A mentor of mine, Rabbi A. James Rudin, said many decades ago that the the wall separating church and state was full of windows and doors. Another opening was punched through it in the Maine case. It was less about law than it was about religion. It was about weakening the separation clause. The overthrowing of Roe was less about who had the right to do what than it was about painting a moral canvass for America. Implicit in the decision was telling women not to get pregnant if they didn’t want a child, telling them that abortion was murder and murder was forbidden by the ten commandments., and that you got what you deserved if you had a child out of wedlock. The decision conveniently overlooked some other issues like a child being the spawn of rape or incest. Imagine a child growing to the age of understanding and coming to learn that he or she was not only unwanted but was the product of twisted violence.

That’s why opponents of that decision need to keep an eye on the horizon. They are facing the people who sported the popular bumper sticker throughout the south that said, “God said it, I believe it, and that’s all there is to it.” To some, it’s cute. However you view it, it is an absolutist religious statement. There surely will be laws passed in many states that will curtail or forbid contraception pills, the use of any kind of contraception, Gay marriage, and the criminalization of any act of breaking the laws. They will wend their way to the Supreme Court and the court will one by one uphold them. What will the aggrieved parties do? Take to the streets. However unless they take to the ballot boxes, they’ll lose.

And speaking of the ballot box,, to protect their assault on human rights, the religious right will continue to push restrictive voting rights legislation. It may be couched in political terms, but, “If God said it…”

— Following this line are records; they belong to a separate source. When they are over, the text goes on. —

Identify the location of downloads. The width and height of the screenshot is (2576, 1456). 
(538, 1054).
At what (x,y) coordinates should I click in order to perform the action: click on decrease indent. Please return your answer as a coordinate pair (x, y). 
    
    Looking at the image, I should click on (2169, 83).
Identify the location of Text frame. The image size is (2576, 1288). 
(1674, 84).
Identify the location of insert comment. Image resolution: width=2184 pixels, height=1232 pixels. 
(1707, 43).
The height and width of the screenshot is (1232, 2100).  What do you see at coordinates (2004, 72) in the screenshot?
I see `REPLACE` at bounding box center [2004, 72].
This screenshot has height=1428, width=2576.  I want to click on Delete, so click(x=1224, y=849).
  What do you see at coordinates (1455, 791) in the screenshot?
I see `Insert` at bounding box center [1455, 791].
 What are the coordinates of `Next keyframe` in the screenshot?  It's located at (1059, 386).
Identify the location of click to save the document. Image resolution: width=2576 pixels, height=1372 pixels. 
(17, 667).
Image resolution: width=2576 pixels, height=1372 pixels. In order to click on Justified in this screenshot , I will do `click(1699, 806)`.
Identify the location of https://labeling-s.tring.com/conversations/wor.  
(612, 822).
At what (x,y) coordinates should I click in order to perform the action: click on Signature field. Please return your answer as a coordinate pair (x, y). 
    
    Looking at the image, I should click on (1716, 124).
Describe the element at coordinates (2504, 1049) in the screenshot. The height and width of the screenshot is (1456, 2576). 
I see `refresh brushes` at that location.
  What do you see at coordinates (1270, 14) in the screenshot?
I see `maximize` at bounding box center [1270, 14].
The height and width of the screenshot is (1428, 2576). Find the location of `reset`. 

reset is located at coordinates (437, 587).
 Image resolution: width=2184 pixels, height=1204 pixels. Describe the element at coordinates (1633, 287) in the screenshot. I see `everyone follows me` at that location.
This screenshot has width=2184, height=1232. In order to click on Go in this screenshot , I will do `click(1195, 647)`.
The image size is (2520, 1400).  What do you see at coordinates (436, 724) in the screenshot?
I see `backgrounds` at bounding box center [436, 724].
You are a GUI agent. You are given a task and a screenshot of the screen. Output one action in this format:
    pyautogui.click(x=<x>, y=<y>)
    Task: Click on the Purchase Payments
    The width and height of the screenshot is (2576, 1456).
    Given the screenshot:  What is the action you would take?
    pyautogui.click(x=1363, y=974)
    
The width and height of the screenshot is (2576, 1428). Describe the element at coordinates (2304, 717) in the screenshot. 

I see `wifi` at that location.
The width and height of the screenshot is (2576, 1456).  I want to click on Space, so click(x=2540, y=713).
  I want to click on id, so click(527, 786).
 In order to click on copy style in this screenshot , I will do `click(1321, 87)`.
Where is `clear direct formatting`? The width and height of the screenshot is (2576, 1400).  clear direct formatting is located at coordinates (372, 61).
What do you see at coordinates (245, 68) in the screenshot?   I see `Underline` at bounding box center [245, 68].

The local impact can be brutal. Here are three examples from my career, three of many:

  1. a 25-year-old colleague of mine attacked in a Macon, Ga. community center while giving a political science talk on separation of church and state. “Heathen! Heathen!” was the chant.
  2. the misguided wrongly taught Jews for Jesus mailing Christian tractates and a copy of Mel Gibson’s abominable movie on Jesus to tens of thousands of Jewish households in south Florida–and not one Evangelical church willing to say anything about it.
  3. The high-jacking of the then newly minted “Spirit Day” in support of the high school’s football team. Christian teachers turned it into a triumphal day for the Holy Spirit printing and handling out box loads of T-shirts with statements from the Christian Bible and holding prayer meetings all over the school’s campus. When a law suit was filled on behalf of a Jewish teacher, he was hounded and ostracized, causing him not only lto leave his job, but the state.

Those of you who remember 50s television will remember William Bendix in the Life of Reilly. His famous line, always said in frustration, was, “What a revolting development this is!” And so it is. But without well thought out plans and determined activists, it will only becomine more revolting–at least from my perspective.


A line from an old radio show: “I never would a thunk it.” Exactly Bill’s feelings.